Jane ran to the front door and opened it.
Before I could punch in the call, the lead biker cracked the throttle once more, then turned off the engine. The others did the same. The rider threw his leg over the machine, removed his helmet and waved. “Hey, Janie. It’s me. I told you I’d be here this afternoon and here I am, darlin’. I hope you don’t mind. I brought my mates.”
His “mates” as he called them were also dressed in black jackets, jeans and boots. The fellow who had called out to Jane had tamed his gray beard by gathering it into a braid which moved up and down when he spoke. I couldn’t take my eyes off it.
“Darren. C’mon in. I want you to meet someone.” Jane stepped off her porch and hugged the biker named Darren of the braided chin hairs. “This my friend Maddie. We were having tea and you’re all welcome.”
All the riders followed Darren into the house, removing their boots inside the door.

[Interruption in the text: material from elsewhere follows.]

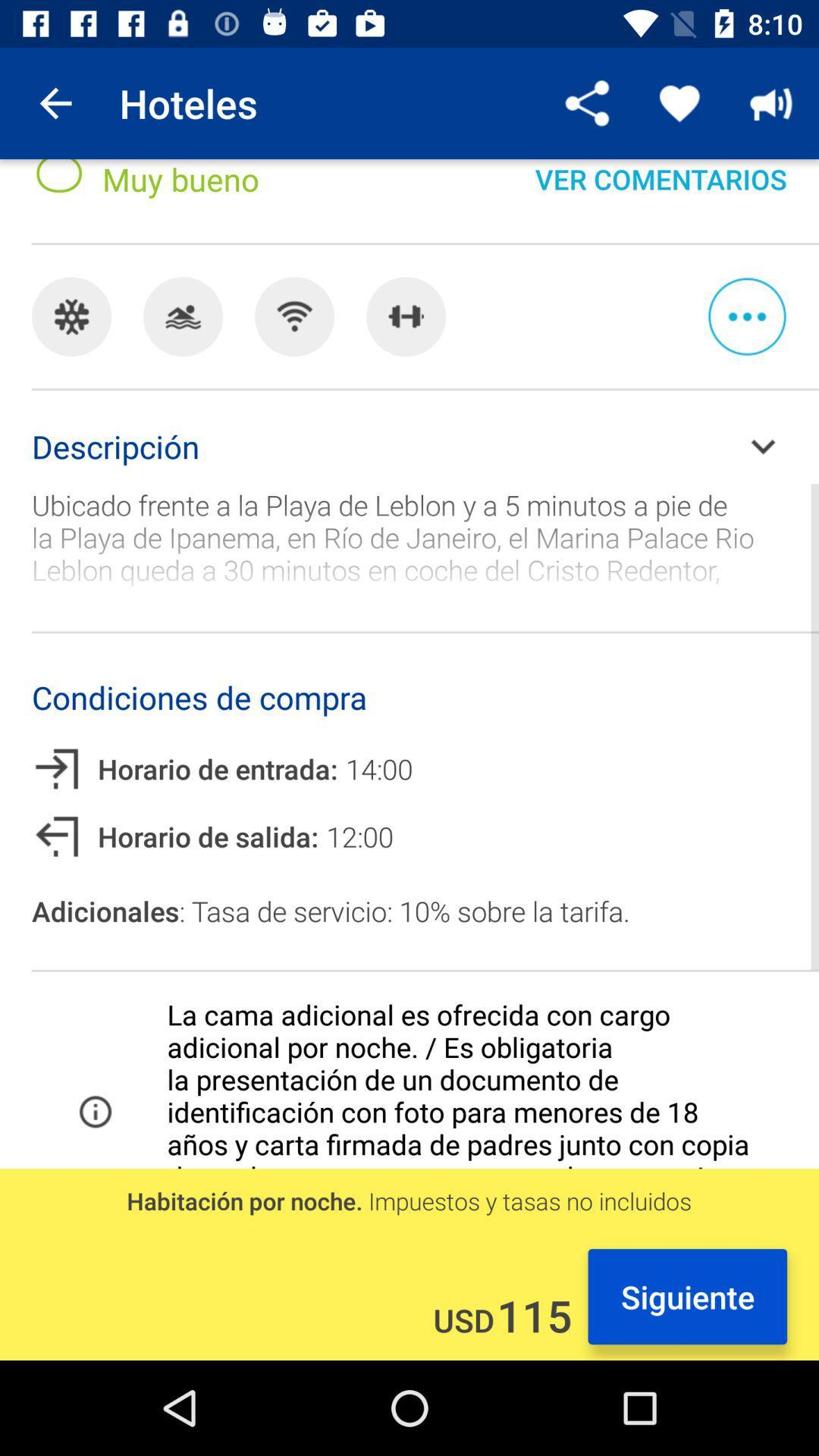  What do you see at coordinates (587, 102) in the screenshot?
I see `the item above ver comentarios` at bounding box center [587, 102].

Very polite of them, I thought. They each nodded and stood in line behind Darren to shake our hands.
The first held out his large bear paw-sized hand and said, “Tommy”—short, white, long gray hair and full beard.
The next man shoved as large a handout. “Adam.”—short, white, long gray hair and beard.
The third one held out a hand that was missing a finger. “Tips”—short, white, long gray hair and beard. I smiled and nodded.
How would I ever tell them apart? Tips maybe, but if their hands were hidden? They looked as similar as triplets. All of them smiled and winked.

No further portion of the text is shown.